LA TAREA ->
Indica si cada afirmación coincide con el fragmento sobre el tratado de Clemente acerca de la salvación de los ricos, respondiendo sí o no y citando literalmente las palabras del fragmento que lo deciden. (a) Clemente sostiene que no es propio de un cristiano halagar sin más a los ricos. (b) Jesús condenó a los ricos por el simple hecho de serlo. (c) Lo que hay que destruir son las riquezas.

Es sabido que Clemente escribió una homilía o
tratado Sobre la salvación de los ricos. A veces se ha dicho que este tratado
está escrito para tranquilizar las conciencias de sus amigos pudientes, echando
así agua al vino puro de la moral evangélica. Este juicio no parece del todo
exacto. Clemente comienza diciendo que no es cristiano halagar y tranquilizar
sin más a los ricos: pero cree que no por ello hay que desesperarlos de la
salvación desde un comienzo, porque entonces «se entregan más y más al
mundo, se pegan a esta vida como la única que les queda y se apartan más y más
del camino que les lleva a la otra, sin averiguar a quiénes llama nuestro Señor
y Maestro, ni de qué manera lo que es imposible para los seres humanos es
posible para Dios» (n. 2). Lo que hay que hacer es apremiarles y exhortarles a
que usen bien de su riqueza, comunicándola con los que no tienen.
Clemente sabe que la conversión del rico no es fácil,
y que el apego a lo que se tiene obnubila y ciega: pero cree que no por ello hay
que dejar de exhortar al rico, como lo hizo el mismo Jesús, que no condenó sin
más a los ricos por serlo, aunque sí insistió en la dificultad mayor que
tienen para salvarse.
Instrumento es la riqueza. Si de ella se usa
justamente se pone su servicio de la justicia Si de ella se hace un uso injusto,
se la pone al servicio de la in justicia. Por su naturaleza está destinada a
servir, no a mandar. No hay, pues, que acusarla de lo que de suyo no tiene, al
no ser ni buena ni mala la riqueza no tiene la culpa. A quien hay que acusar es
al que tiene facultad de usar bien o mal de ella, por la elección que de sí y
ante sí hace: y esto compete a la mente y juicio del hombre, que puede a su
arbitrio manejar lo que se le da para su uso. Lo que hay que destruir no son las
riquezas, sino las pasiones del alma que no permiten hacer el mejor uso de ellas
(n. 14)

DATOS PROPORCIONADOS ->
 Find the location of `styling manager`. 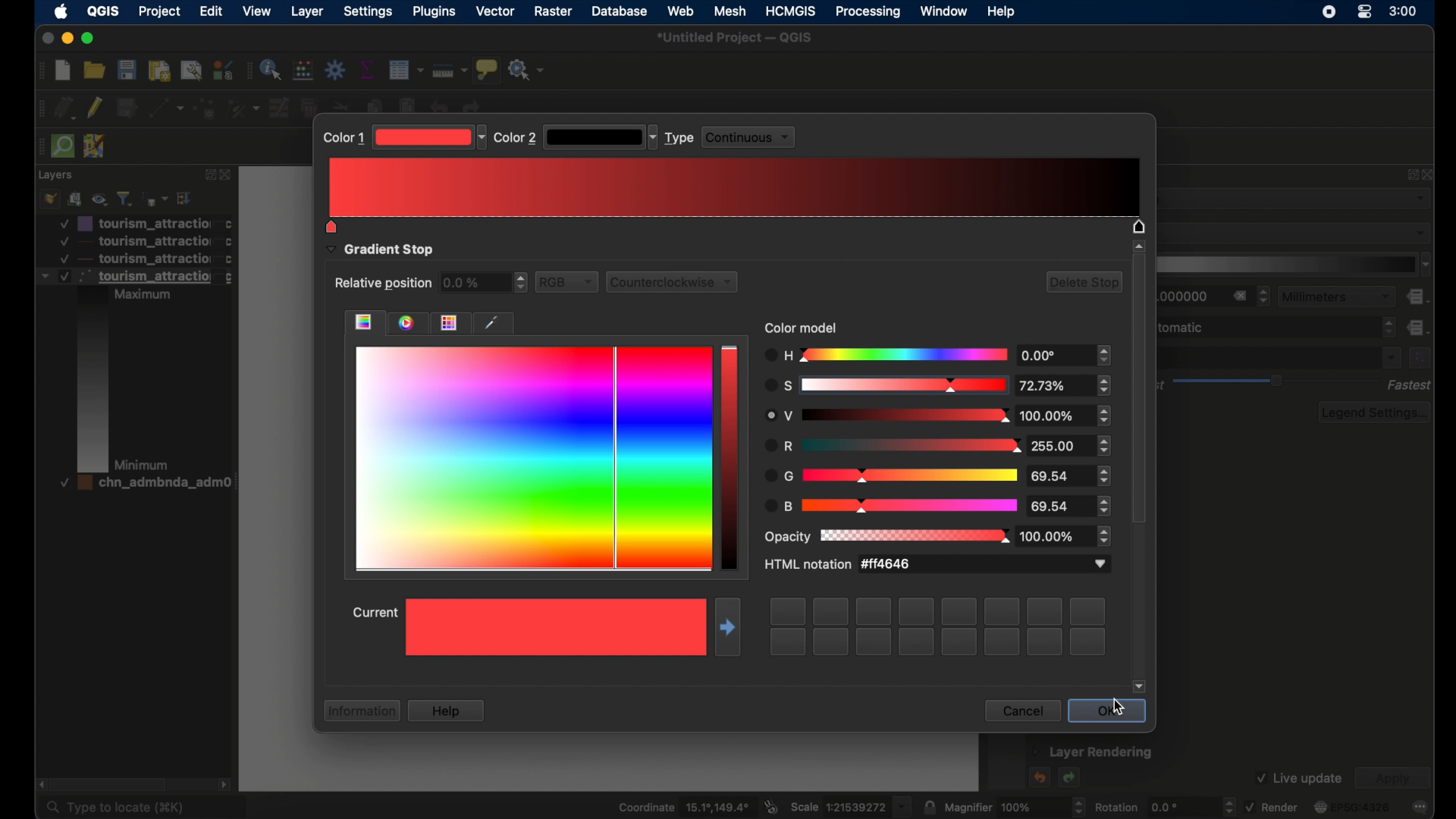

RESPUESTA A LA TAREA ->
(a) Sí: «no es cristiano halagar y tranquilizar sin más a los ricos».
(b) No: «no condenó sin más a los ricos por serlo».
(c) No: «Lo que hay que destruir no son las riquezas, sino las pasiones del alma».